• Darren Wallace (11/20/2012)


    Ultimately any task where you care more about high speed and low cost than you do about consistency is a great candidate for NoSQL.

    That pretty much sums it up, but I'll throw in my 2c anyway 🙂

    Reccomendations & Time-series/forcasting: These are data-mining tasks where you can certainly use an RDBMS as a data-store. Both of these tasks can be done using built-in algorithms in SSAS projects with data sourced straight from SQL Server or if you like a Cube. Other data-mining packages like SAS, SPSS, Statistica, R and even tools like ggobi or weka expect their input data to be structured, at the very least as delimited flat files. If you are feeding unstructured data into these tools you will first need to do a lot of structuring! Pre-preparation of data is 99% of the work in data-mining: binning, grouping, binarising... these are all essentially structuring techniques that are compulsory for some algorithms. You can do that from NoSQL, sure, but you can't get away from the need to first structure the data. What can you really do with unstructured data? Store it, view it that's about all. Interpreting the data on the fly still counts as structuring.

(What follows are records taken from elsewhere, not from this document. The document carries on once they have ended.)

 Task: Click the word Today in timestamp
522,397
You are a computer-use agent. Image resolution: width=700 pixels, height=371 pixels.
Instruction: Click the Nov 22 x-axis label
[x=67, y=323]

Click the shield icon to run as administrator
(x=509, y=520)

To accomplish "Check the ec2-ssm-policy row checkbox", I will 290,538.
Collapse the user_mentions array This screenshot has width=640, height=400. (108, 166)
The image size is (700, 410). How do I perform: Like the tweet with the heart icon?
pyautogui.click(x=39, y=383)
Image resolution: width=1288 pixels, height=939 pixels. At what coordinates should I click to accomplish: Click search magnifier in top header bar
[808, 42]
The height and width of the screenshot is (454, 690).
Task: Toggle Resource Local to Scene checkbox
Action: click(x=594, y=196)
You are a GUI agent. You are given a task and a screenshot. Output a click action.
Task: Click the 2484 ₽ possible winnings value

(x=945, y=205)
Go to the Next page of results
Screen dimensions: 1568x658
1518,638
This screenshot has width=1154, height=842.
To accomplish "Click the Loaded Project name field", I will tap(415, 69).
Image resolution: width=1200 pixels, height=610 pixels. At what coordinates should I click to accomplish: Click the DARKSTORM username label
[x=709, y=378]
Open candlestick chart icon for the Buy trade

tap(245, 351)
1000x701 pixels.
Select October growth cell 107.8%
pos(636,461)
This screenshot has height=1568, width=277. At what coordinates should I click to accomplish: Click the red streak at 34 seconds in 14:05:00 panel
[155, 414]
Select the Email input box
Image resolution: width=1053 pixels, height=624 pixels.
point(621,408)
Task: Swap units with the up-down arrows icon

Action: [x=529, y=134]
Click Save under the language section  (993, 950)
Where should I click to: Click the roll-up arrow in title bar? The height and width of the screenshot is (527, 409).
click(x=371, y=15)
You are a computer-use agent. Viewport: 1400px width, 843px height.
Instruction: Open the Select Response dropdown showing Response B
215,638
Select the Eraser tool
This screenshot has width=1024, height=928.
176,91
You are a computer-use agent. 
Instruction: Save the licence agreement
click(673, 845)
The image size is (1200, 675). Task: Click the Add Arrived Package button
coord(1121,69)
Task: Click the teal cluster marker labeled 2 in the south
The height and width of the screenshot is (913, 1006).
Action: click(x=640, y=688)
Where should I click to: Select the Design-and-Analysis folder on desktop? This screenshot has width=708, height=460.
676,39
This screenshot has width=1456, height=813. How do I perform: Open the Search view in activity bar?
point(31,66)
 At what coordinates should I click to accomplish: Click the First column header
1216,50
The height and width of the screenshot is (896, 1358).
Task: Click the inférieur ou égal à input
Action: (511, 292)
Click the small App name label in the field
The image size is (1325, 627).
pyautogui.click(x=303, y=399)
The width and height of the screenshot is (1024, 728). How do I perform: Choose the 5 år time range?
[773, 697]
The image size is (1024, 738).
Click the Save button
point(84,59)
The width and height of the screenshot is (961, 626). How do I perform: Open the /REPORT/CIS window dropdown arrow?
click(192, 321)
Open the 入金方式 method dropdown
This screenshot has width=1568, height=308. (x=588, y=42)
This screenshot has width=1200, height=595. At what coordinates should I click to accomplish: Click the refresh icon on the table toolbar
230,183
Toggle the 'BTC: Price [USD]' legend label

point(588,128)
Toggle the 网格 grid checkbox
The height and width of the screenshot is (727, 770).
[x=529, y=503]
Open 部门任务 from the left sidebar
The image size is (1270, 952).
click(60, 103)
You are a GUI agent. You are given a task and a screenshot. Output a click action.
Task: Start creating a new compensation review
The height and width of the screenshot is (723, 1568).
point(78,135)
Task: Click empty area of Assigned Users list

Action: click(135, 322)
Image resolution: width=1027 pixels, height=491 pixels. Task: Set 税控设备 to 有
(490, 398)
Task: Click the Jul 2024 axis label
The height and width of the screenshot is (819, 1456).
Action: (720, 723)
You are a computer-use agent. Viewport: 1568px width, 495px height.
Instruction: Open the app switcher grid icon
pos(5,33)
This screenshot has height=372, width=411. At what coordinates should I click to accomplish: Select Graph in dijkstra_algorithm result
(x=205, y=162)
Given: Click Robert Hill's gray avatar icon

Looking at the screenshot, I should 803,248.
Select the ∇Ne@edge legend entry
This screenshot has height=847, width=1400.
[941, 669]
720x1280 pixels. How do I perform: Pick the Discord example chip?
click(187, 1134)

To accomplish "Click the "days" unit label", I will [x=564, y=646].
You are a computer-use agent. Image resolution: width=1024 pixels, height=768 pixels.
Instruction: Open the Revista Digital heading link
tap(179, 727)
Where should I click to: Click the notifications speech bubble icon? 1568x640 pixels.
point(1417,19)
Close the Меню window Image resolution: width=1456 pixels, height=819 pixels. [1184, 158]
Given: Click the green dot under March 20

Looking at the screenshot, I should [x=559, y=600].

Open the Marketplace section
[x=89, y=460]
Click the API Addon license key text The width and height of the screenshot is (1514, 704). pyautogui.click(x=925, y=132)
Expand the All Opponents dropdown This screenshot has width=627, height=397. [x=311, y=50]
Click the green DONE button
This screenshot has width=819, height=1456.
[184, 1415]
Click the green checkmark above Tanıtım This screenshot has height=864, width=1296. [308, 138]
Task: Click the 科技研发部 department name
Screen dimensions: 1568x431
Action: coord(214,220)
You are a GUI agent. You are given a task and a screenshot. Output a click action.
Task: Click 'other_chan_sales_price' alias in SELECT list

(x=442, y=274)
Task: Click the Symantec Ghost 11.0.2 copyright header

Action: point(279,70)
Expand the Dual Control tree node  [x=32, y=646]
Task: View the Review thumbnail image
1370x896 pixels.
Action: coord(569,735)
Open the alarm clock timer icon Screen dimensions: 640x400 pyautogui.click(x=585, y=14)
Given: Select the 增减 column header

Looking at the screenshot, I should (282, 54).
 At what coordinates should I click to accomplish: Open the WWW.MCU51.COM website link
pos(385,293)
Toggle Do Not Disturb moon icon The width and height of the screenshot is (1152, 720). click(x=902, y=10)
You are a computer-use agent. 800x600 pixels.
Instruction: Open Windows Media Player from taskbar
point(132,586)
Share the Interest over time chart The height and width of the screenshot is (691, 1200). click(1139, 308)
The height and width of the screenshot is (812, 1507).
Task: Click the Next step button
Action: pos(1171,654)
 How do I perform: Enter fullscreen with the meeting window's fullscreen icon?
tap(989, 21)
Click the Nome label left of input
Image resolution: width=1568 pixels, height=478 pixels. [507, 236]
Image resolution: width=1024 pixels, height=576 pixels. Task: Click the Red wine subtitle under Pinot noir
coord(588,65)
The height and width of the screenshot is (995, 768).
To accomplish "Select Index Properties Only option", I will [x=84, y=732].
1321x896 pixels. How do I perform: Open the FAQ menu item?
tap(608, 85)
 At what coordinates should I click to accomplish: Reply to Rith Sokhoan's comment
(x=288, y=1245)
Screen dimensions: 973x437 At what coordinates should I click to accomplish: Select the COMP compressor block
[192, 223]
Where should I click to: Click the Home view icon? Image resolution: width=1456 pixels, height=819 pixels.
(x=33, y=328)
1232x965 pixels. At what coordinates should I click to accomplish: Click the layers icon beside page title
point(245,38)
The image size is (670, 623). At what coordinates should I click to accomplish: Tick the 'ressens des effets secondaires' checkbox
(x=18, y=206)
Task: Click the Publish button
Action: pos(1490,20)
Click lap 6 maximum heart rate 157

    Admittedly, Amazon is the king of the "recommendation" and they use their own NoSQL datastore, but when they were getting started distributed RDBMS were fairly primitive so it's no wonder they didn't use something off the shelf. When you are a big company that specialises in big-data and derives immense value directly from the clever handling of that data then you need proprietary competitive advantage, and can justify the cost.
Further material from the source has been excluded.